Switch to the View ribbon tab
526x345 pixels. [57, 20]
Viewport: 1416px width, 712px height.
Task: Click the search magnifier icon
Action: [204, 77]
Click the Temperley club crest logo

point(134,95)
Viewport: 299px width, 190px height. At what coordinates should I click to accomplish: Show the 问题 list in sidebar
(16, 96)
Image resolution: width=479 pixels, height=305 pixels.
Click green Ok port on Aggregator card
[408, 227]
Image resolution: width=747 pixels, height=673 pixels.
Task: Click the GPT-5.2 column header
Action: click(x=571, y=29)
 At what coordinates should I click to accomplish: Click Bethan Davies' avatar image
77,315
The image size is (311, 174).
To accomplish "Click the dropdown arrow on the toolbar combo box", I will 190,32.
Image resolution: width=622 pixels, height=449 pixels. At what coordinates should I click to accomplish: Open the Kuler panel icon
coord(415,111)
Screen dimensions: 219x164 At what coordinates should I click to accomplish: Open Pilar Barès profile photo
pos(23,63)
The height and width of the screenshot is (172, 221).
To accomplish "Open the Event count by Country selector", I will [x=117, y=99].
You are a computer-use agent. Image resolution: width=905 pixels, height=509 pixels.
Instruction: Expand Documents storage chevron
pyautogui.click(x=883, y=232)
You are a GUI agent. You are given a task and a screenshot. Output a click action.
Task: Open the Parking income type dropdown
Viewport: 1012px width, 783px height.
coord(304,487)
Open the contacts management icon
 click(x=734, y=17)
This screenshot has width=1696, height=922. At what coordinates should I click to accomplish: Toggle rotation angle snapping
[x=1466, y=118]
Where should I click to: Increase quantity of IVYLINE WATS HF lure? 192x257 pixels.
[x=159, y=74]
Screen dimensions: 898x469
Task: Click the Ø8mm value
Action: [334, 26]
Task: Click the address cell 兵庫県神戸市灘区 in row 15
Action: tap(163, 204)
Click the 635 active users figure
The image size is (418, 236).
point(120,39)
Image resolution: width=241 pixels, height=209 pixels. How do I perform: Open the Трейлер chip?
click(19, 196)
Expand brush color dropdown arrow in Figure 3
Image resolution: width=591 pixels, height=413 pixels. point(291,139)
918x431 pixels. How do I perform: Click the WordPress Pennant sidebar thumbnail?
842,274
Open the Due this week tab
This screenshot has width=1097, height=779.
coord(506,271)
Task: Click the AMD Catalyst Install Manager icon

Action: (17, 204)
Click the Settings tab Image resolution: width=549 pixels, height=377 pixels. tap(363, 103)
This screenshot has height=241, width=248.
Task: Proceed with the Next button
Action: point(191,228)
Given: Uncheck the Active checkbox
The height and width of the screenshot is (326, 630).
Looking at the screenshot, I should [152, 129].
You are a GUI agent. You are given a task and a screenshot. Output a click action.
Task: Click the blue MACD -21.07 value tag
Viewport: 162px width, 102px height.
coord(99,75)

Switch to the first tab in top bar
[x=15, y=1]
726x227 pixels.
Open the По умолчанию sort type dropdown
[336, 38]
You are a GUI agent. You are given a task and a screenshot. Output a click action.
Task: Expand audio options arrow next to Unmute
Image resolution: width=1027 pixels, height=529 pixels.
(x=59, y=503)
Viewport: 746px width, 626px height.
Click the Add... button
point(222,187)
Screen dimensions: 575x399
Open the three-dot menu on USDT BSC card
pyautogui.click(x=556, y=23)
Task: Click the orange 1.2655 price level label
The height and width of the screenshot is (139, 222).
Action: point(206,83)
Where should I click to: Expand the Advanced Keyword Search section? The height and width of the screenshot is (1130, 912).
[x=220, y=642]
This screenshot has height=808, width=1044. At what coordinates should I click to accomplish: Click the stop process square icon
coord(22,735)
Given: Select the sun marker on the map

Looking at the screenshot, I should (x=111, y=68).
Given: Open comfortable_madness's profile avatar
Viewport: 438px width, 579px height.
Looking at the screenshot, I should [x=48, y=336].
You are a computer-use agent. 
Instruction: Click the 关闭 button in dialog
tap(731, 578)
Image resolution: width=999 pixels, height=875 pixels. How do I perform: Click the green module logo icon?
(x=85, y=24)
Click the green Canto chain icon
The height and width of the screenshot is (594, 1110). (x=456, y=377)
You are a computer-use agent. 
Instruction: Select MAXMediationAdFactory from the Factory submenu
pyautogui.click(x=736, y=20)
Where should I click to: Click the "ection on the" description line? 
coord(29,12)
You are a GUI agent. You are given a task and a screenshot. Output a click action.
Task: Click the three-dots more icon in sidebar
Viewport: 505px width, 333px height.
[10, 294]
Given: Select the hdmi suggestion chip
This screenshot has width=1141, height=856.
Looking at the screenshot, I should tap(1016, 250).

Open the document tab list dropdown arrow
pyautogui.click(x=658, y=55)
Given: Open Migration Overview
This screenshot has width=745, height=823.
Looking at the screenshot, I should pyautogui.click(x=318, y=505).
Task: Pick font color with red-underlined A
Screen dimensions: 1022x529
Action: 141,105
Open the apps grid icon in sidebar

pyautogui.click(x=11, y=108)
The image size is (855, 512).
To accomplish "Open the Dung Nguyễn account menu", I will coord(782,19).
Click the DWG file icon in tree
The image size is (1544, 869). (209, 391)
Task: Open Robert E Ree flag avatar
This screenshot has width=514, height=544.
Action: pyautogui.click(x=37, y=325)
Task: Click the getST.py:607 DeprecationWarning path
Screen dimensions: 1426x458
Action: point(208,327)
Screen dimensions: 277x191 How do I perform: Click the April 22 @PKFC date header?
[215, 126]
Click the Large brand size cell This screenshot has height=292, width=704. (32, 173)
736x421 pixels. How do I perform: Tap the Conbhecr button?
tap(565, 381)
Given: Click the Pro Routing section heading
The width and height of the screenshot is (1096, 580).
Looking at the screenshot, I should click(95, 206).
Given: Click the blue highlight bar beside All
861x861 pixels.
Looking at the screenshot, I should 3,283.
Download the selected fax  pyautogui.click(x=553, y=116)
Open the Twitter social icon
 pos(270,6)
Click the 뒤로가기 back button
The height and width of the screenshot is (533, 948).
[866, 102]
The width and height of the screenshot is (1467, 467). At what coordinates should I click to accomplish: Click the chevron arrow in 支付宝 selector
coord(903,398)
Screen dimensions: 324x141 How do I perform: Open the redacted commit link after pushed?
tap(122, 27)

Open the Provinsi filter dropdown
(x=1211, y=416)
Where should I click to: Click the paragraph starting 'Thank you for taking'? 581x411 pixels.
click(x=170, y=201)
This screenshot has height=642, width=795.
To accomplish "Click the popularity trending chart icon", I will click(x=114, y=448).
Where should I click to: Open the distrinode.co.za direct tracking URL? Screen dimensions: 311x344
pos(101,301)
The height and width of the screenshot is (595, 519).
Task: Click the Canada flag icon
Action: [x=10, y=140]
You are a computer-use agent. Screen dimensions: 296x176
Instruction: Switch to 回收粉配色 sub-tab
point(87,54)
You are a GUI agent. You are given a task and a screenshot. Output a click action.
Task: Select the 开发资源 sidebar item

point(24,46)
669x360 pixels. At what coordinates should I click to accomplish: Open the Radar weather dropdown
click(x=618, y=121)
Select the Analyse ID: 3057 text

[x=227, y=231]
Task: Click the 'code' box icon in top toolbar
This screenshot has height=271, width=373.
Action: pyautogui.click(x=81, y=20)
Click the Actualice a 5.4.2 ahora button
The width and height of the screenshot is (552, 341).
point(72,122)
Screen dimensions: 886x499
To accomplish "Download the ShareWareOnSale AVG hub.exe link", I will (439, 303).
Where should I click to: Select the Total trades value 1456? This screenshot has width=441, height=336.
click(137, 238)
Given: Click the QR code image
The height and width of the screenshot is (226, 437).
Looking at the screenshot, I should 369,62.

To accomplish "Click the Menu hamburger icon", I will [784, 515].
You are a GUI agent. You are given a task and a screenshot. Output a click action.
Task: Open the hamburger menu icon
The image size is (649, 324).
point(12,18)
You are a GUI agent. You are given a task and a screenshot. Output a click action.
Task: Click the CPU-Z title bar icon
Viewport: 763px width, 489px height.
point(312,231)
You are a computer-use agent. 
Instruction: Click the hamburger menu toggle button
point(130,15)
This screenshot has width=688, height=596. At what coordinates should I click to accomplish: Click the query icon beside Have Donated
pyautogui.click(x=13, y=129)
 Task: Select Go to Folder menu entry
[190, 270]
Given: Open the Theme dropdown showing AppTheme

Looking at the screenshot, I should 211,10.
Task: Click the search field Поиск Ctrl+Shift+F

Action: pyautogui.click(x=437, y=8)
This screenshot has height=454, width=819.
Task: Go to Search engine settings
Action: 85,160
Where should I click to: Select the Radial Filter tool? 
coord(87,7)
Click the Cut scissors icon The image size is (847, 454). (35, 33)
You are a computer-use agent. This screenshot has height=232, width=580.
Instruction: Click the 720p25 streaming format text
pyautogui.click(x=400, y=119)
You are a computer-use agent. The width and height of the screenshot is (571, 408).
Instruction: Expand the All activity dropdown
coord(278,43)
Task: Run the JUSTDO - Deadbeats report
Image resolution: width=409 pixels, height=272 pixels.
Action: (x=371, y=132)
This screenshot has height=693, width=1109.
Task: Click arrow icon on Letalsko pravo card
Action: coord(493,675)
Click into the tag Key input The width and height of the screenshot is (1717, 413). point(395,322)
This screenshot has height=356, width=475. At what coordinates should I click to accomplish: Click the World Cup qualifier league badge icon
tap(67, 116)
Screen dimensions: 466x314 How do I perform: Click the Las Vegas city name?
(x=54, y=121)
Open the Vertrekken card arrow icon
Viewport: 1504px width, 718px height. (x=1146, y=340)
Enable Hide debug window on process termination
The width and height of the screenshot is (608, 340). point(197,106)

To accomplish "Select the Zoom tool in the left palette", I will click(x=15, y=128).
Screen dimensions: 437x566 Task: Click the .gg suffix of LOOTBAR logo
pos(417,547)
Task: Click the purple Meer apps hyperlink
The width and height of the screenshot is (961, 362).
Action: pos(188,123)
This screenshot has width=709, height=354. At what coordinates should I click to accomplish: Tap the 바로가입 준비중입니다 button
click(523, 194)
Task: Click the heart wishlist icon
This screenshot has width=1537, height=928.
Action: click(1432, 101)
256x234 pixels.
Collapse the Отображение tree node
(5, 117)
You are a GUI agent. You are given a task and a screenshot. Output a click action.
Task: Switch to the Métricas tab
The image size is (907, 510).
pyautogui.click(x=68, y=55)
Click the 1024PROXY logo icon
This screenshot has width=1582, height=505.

•••

§ Work instruction
Write out only the lines that run from the line containing "Click green Ok port on Aggregator card" through the line containing "Task: Open the Parking income type dropdown", both included, exactly as they appear above.

§ Answer space
Click green Ok port on Aggregator card
[408, 227]
Image resolution: width=747 pixels, height=673 pixels.
Task: Click the GPT-5.2 column header
Action: click(x=571, y=29)
 At what coordinates should I click to accomplish: Click Bethan Davies' avatar image
77,315
The image size is (311, 174).
To accomplish "Click the dropdown arrow on the toolbar combo box", I will 190,32.
Image resolution: width=622 pixels, height=449 pixels. At what coordinates should I click to accomplish: Open the Kuler panel icon
coord(415,111)
Screen dimensions: 219x164 At what coordinates should I click to accomplish: Open Pilar Barès profile photo
pos(23,63)
The height and width of the screenshot is (172, 221).
To accomplish "Open the Event count by Country selector", I will [x=117, y=99].
You are a computer-use agent. Image resolution: width=905 pixels, height=509 pixels.
Instruction: Expand Documents storage chevron
pyautogui.click(x=883, y=232)
You are a GUI agent. You are given a task and a screenshot. Output a click action.
Task: Open the Parking income type dropdown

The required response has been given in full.